Gut für Geschichten, wenn sie mit einem auslösenden Ereignis beginnen dürfen. Gut, dass es da in fünf der sieben Folgen einen Spuk gibt. Der aktiviert jeweils Bender und dann direkt die Erzählung. Die Originaltöne von Hans Bender und Snippets aus damaliger Berichterstattung helfen beim Eintauchen in die Geisterjäger-Rolle. Interviews mit Zeitzeugen erweitern die Perspektiven auf die Frage: wie schlüssig wird hier mit den Mitteln des Rationalen das anscheinend Irrationale eingekreist. Nach Folge zwei wird klar: Es geht auch und eigentlich um die Frage der Glaubwürdigkeit und die der Gläubigkeit. Der Wissenschaftler Bender unterliegt einer parapsychologischen déformation professionelle: Er will am liebsten den Spuk beweisen und läßt sich dadurch erkenntnistheoretisch weit aufs offene Wasser heraustreiben. Doch immer dann, wenn es gerade allzu schlecht für Bender aussieht, er in puncto confirmation bias überführt scheint, steuert der Podcast gegen. Aus diesem Spuk-Hypothesen-Pendeln zwischen „könnte sein“ und „eher doch nicht“ gewinnt die Serie ihren Vortrieb. Das gelingt häufig gut, an ein zwei bis drei Stellen merke ich dann doch, dass mir die Autoren etwas ungelenk diesen parapsychologischen Perspektivwechsel unterjubeln. Da ist dann in der Mitte der Show eine Bender-Volte zu viel.

Dem Übernatürlichen mit rationalem Besteck und kritischem Geist beikommen

Meine Lieblingsfolge ist die, in der die Macher:innen Hans Benders Tochter treffen. Mit ihr lernen wir eine ganz neue Seite von Hans Bender kennen: die des nationalsozialistischen Opportunisten. Parapsychologie als Wunderwaffe im Dienste des dritten Reiches. Der Podcast twisted hier von launig-unterhaltsam auf geschichtlich-relevant. Was treibt diesen schillernden Bender wirklich an und wie weit ist er bereit zu gehen? Als factual Storyteller:in solltest du den Mut haben, etwas nicht sofort zu verraten, bzw. später zu erzählen. Spannende Frage, ob dieser handwerkliche move, den Twist genau hier zu platzieren, in dem Fall überdehnt, nachdem ich volle fünf Folgen mit dem netten Hans bonden durfte. Hier würde mich sehr interessieren, wie andere Podcasthörer:innen das wahrnehmen.
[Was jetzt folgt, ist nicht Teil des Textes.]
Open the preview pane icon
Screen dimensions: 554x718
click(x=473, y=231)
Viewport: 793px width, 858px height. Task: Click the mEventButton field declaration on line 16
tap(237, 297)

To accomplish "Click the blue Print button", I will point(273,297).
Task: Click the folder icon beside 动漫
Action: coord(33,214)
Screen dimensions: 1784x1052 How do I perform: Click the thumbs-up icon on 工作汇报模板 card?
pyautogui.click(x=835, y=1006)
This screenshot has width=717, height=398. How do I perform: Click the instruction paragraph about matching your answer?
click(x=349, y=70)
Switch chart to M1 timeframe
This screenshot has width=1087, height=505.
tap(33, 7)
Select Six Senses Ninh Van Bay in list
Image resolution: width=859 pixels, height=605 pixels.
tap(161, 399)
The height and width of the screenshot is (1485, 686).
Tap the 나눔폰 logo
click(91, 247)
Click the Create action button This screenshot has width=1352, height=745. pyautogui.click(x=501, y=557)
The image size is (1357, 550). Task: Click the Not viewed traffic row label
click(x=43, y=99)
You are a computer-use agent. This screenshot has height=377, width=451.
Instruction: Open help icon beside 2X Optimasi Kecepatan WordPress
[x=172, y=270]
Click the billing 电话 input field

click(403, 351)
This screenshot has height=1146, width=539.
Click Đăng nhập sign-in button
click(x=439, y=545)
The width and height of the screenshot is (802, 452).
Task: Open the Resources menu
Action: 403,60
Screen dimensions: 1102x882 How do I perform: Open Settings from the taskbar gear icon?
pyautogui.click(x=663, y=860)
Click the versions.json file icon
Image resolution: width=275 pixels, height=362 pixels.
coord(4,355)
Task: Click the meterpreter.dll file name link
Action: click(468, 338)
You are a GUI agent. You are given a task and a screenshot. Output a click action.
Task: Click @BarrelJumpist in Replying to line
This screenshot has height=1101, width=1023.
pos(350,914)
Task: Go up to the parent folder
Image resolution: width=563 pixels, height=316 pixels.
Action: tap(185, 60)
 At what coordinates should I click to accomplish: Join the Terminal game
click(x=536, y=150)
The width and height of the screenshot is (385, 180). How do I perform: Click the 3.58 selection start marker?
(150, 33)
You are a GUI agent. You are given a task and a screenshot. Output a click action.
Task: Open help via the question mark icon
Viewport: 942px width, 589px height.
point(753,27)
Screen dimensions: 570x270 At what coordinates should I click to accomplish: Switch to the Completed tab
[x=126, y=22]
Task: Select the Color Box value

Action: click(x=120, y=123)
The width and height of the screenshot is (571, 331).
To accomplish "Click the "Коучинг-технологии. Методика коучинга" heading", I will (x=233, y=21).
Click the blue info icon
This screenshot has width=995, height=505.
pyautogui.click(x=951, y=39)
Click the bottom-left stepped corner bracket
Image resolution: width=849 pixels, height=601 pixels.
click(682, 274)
Spoiler-Alarm: Anfangs-These und End-These unterscheiden sich nicht

Geisterjäger habe ich in fünf Blöcken gehört. Kein einziges Mal habe ich am Ende einer Folge gestoppt. Vielleicht liegt es an den exzellenten Cliffhangern, die genau so viel von der nächsten Folge versprechen und verraten, dass die sofort gehört werden musste. Und vermutlich liegt es auch an den dazu passenden guten Einstiegen. Am Ende faded der Podcast leider einfach aus. Verena Fiebiger und ich, wir sind da zum Schluss, was die Haltung zum Paranormalen betrifft, ziemlich genau dort, wo wir gestartet sind. Ist das sehr schlimm? Eigentlich nicht. Weil die Reise unterhaltsam war. Der Spuk-Weg ist das Story-Ziel.